*** DATA EXTRACT Section Begins ***
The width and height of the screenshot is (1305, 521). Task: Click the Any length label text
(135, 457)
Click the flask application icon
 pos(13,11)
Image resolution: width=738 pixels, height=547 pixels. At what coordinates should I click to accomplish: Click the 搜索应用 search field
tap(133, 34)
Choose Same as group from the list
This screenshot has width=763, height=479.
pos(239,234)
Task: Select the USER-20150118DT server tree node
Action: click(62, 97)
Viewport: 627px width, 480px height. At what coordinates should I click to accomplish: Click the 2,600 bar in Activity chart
*** DATA EXTRACT Section Ends ***
■ GOAL OF THE EXERCISE
Every line in the listing above should be repeated exactly.

■ SOLVED EXERCISE
The width and height of the screenshot is (1305, 521). Task: Click the Any length label text
(135, 457)
Click the flask application icon
 pos(13,11)
Image resolution: width=738 pixels, height=547 pixels. At what coordinates should I click to accomplish: Click the 搜索应用 search field
tap(133, 34)
Choose Same as group from the list
This screenshot has width=763, height=479.
pos(239,234)
Task: Select the USER-20150118DT server tree node
Action: click(62, 97)
Viewport: 627px width, 480px height. At what coordinates should I click to accomplish: Click the 2,600 bar in Activity chart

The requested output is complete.